One option would be to transform your list of lists to a list of pytensor tensors, then scan over this list and do some computation to each element. This would look something like this:

with pm.Model() as risk_model:
    y = pm.MutableData('Outcome', df.y)
    # You can't use pm.Data anymore, because we end up with a list of arrays
    x_list = list(map(pt.as_tensor_variable, df.x))

    a = pm.Normal('a')

    y_hat = pytensor.scan(lambda x, a: (x ** a).mean(),
                      sequences=x_list,
                      non_sequences=a)

The downside of this is that if you want to change out the data (to do predictions, for example) it will be extremely hard.

A second, and perhaps more elegant, approach will be to compute the length of each list, then pad the lists so that they are all of the same length. This way your data becomes non-ragged, and you can vectorize everything:

def pad_and_stack_ragged_list(x_lists):
    '''Transform ragged list x_lists of length n into a matrix of shape n x max(len(x_lists))'''
    lengths = [len(x) for x in x_lists]
    max_len = max(lengths)
    x_padded = [np.r_[x, np.full(max_len - l, 0)] for x, l in zip(x_lists, lengths)]
    
    return np.stack(x_padded)

x_lengths = df.x.apply(len)
X_mat = pad_and_stack_ragged_list(df.x.values)

with pm.Model() as risk_model:
    y = pm.MutableData('Outcome', df.y)
    x = pm.MutableData(“Dependent”, X_mat)
    lengths = pm.MutableData('x_lengths', x_lengths)

    a = pm.Normal('a')
    y_hat = (x ** a).sum() / lengths

The padded zeros won’t contribute* to the sum computed in y_hat, and the correct length will be used to compute the mean since we saved it before padding things out.

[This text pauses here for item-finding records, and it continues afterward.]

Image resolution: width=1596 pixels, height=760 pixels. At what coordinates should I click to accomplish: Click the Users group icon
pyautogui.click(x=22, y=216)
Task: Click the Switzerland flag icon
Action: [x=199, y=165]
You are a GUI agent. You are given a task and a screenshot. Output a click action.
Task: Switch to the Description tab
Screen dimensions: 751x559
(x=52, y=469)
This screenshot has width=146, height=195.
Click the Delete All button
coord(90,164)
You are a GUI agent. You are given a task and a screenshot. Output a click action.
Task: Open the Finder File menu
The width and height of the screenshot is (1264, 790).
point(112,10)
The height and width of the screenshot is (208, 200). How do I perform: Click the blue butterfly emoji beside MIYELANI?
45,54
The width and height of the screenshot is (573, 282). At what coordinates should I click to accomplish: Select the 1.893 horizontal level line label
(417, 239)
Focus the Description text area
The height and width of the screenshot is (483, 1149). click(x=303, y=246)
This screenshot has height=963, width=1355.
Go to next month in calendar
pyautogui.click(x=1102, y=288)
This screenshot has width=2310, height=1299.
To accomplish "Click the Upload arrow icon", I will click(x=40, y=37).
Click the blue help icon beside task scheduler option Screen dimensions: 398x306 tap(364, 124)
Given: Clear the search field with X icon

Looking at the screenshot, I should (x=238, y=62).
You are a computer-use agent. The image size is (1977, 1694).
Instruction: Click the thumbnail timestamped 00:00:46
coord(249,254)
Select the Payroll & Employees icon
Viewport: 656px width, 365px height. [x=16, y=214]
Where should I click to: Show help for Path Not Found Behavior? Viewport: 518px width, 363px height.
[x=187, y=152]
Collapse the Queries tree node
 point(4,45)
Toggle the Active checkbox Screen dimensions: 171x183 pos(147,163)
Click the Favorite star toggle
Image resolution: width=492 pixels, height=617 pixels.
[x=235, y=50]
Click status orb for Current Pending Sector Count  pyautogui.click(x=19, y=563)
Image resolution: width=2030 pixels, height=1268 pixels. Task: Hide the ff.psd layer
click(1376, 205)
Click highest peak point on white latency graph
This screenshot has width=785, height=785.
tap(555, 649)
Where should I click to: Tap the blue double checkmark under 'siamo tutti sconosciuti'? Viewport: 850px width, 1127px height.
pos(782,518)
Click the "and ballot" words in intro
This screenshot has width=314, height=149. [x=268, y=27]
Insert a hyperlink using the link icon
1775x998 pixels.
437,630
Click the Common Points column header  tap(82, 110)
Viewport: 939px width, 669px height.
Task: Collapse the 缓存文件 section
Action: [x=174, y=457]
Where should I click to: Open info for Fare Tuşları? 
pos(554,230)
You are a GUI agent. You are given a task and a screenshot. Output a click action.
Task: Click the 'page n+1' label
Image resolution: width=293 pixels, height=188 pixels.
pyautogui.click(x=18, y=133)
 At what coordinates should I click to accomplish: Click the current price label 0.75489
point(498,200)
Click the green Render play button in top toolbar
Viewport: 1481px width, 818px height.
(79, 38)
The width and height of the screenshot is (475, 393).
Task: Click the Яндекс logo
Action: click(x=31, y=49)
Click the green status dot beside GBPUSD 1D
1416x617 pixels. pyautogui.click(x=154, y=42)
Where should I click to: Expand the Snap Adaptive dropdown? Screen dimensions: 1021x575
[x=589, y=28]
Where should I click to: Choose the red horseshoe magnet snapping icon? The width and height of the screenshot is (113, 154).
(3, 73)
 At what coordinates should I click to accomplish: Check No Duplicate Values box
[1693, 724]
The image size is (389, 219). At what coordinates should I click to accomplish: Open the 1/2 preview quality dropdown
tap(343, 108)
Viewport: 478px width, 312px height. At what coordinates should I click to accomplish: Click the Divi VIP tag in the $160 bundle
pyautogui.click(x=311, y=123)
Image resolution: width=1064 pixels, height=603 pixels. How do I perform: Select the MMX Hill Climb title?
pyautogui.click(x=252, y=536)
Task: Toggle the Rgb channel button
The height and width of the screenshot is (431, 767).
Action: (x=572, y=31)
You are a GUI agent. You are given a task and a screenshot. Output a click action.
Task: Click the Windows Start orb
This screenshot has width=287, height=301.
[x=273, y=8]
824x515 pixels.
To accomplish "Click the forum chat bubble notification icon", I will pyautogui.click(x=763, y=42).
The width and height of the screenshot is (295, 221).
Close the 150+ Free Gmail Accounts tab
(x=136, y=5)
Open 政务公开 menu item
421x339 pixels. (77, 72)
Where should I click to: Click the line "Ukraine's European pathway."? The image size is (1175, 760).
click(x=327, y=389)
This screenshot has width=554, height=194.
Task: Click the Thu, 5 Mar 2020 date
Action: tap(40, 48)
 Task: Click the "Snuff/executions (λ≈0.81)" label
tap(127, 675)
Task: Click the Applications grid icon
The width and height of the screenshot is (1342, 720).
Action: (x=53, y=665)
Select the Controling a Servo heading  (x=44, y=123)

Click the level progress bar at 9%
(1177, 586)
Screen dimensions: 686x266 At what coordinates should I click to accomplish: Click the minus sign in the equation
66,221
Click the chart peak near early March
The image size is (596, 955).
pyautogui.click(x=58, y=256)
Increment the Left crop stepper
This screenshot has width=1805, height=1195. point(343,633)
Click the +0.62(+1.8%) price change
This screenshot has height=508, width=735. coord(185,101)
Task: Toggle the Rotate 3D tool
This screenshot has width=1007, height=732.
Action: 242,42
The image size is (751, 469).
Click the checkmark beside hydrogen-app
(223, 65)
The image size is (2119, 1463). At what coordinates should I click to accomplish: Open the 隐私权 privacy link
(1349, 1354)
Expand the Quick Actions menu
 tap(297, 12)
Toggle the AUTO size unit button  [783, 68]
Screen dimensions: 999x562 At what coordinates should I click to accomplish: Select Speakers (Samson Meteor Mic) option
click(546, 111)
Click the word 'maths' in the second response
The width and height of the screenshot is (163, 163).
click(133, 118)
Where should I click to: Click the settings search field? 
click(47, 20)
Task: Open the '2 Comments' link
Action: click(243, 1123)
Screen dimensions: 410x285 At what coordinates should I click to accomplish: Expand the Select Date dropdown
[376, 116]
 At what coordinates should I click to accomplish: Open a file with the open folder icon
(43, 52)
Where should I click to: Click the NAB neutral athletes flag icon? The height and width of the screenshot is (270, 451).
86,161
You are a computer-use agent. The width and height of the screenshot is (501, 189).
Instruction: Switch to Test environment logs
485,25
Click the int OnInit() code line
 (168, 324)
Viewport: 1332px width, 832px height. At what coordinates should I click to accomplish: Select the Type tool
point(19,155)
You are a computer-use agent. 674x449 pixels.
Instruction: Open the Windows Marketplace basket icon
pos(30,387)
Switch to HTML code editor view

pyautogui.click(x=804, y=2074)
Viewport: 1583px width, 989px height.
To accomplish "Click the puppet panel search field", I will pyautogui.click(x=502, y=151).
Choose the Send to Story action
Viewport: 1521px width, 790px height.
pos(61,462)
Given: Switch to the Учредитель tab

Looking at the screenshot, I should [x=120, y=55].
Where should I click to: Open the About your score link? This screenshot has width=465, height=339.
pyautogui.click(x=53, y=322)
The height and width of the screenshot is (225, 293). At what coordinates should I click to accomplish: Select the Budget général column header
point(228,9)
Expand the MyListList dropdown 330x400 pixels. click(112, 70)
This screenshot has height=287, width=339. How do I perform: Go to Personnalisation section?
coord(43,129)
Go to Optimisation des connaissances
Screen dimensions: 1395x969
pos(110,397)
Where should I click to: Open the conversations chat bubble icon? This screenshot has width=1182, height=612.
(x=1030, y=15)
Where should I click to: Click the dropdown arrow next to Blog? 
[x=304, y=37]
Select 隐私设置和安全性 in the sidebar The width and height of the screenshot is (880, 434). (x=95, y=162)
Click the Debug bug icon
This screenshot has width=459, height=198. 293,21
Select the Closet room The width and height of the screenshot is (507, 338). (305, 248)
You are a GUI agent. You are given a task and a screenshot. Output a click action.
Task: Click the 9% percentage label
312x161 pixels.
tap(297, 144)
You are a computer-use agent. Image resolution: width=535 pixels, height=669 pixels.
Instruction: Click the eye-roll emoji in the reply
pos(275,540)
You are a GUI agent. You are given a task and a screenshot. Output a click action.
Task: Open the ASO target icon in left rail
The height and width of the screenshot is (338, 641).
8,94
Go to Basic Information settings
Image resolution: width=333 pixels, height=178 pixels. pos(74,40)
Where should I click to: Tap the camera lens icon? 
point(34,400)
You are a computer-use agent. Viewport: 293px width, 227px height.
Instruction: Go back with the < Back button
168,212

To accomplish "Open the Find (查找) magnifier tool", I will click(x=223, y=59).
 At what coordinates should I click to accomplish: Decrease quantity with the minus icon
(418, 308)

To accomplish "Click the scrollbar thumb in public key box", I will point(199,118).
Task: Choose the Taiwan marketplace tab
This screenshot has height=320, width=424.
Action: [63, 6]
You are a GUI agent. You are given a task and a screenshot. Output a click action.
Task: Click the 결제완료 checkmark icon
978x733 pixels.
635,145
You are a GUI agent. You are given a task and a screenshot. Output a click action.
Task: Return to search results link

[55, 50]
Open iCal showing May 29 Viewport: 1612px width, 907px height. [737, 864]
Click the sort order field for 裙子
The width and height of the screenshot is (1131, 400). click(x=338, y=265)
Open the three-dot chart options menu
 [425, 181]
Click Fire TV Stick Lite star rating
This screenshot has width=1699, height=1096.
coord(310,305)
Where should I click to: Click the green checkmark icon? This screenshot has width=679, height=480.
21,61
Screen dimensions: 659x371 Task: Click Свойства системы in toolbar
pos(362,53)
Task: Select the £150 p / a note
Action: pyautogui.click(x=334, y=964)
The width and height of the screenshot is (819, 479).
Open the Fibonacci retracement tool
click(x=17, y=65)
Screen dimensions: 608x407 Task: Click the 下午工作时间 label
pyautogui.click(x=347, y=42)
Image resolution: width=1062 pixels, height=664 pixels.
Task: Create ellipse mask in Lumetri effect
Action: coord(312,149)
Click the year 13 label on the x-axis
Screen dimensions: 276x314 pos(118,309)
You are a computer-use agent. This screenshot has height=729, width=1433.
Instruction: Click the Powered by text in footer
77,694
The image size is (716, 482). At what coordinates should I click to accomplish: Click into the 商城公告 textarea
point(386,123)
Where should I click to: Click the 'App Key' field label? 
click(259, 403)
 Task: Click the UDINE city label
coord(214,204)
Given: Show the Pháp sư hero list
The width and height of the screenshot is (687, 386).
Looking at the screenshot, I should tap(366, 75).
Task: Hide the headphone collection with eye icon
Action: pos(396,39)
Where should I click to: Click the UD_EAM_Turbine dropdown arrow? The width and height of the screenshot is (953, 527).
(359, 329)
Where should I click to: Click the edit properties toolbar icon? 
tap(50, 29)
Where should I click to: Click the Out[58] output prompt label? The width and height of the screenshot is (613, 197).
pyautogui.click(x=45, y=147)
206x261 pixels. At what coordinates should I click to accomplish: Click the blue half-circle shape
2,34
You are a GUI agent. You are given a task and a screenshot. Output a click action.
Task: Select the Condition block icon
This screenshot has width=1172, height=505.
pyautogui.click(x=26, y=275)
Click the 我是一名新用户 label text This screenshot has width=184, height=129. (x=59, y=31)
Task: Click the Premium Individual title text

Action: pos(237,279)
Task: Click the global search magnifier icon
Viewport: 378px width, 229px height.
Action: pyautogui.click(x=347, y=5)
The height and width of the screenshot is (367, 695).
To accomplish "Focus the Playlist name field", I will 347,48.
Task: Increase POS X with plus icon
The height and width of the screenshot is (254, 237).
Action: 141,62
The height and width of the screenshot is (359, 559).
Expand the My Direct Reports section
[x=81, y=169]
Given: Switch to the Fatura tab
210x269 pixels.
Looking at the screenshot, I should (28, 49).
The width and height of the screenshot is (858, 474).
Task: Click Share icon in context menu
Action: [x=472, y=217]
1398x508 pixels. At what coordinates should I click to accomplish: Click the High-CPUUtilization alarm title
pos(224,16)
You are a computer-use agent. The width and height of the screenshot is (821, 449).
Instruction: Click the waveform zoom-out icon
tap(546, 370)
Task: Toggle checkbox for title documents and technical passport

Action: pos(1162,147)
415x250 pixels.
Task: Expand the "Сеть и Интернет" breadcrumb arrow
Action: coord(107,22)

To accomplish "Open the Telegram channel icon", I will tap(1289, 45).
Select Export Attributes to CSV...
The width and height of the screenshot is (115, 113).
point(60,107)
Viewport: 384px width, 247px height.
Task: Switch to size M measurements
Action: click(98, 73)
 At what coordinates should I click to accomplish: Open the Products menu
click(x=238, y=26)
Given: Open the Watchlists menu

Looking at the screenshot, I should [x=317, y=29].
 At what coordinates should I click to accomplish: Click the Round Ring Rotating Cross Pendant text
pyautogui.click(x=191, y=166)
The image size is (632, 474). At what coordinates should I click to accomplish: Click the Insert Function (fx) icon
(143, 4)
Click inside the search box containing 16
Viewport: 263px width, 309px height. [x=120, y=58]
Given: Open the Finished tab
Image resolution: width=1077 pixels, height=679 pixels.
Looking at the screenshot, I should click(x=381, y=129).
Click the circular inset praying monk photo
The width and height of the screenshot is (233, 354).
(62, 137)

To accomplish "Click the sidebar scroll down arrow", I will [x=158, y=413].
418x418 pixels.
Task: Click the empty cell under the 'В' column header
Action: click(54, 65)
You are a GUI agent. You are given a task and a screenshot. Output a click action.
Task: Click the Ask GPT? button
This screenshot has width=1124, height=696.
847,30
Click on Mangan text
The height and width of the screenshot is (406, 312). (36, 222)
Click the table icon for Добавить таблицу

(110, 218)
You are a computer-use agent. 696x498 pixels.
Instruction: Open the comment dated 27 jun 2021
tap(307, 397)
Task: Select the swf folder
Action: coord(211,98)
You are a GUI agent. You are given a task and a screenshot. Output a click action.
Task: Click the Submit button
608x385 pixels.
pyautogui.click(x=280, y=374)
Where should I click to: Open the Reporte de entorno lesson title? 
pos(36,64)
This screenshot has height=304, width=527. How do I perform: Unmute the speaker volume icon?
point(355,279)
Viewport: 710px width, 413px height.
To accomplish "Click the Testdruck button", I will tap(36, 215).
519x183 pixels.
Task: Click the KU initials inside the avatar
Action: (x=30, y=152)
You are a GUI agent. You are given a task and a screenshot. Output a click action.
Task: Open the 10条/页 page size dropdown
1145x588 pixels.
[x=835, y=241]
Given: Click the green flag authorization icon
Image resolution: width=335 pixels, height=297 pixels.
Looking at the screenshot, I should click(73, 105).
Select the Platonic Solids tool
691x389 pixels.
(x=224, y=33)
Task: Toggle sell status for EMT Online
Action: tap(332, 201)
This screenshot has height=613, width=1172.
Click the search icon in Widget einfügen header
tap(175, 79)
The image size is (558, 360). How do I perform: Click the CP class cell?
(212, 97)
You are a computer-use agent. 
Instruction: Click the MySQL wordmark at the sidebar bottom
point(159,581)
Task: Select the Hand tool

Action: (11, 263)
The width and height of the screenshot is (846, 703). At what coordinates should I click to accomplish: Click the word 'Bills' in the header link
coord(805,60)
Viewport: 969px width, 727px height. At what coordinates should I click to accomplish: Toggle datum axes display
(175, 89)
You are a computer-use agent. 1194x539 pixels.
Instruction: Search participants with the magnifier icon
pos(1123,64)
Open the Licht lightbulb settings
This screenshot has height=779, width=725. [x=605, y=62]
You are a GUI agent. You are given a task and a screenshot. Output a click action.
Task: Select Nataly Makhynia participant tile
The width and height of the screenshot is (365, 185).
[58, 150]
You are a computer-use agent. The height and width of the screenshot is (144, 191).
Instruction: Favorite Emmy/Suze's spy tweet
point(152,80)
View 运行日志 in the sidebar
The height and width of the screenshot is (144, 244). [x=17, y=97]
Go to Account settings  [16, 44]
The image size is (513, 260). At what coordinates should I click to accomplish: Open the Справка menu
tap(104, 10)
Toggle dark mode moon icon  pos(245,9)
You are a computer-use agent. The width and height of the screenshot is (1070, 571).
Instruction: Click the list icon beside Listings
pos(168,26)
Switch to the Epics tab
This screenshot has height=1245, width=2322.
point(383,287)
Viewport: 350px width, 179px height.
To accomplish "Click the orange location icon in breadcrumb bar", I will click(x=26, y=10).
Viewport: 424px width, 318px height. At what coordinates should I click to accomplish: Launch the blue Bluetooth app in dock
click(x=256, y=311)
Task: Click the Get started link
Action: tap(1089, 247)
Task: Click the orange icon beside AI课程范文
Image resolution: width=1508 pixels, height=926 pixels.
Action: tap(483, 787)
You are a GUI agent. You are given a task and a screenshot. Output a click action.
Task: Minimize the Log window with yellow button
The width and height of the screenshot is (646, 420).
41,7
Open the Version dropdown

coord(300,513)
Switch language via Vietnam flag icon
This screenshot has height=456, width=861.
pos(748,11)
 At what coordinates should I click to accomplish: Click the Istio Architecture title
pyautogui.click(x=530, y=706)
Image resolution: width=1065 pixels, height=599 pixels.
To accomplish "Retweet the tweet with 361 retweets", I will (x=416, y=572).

In this model, changing the data wouldn’t be so bad, you would just have to compute the lengths of the out-of-sample data, call the pad_and_stack_ragged_list function, then use pm.set_data.

*Unless you have exactly a == 0.00, which shouldn’t matter since it should be drawn with probability zero. But it could be awkward if a was distributed with support over the unit interval and the posterior ended up extremely skewed (e.g. beta or logit normal with a very small mean/std).

Hey Jesse,
Thanks for your input. I didn’t expect such quick interactions and took my eye off this post for a couple days. In the meantime my solution was much less elegant than I think either of these but more similar to solution 2. I basically made the counts of every value their own column as I happen to have a limited number of values. This probably made it much less efficient to sample however.

1 Like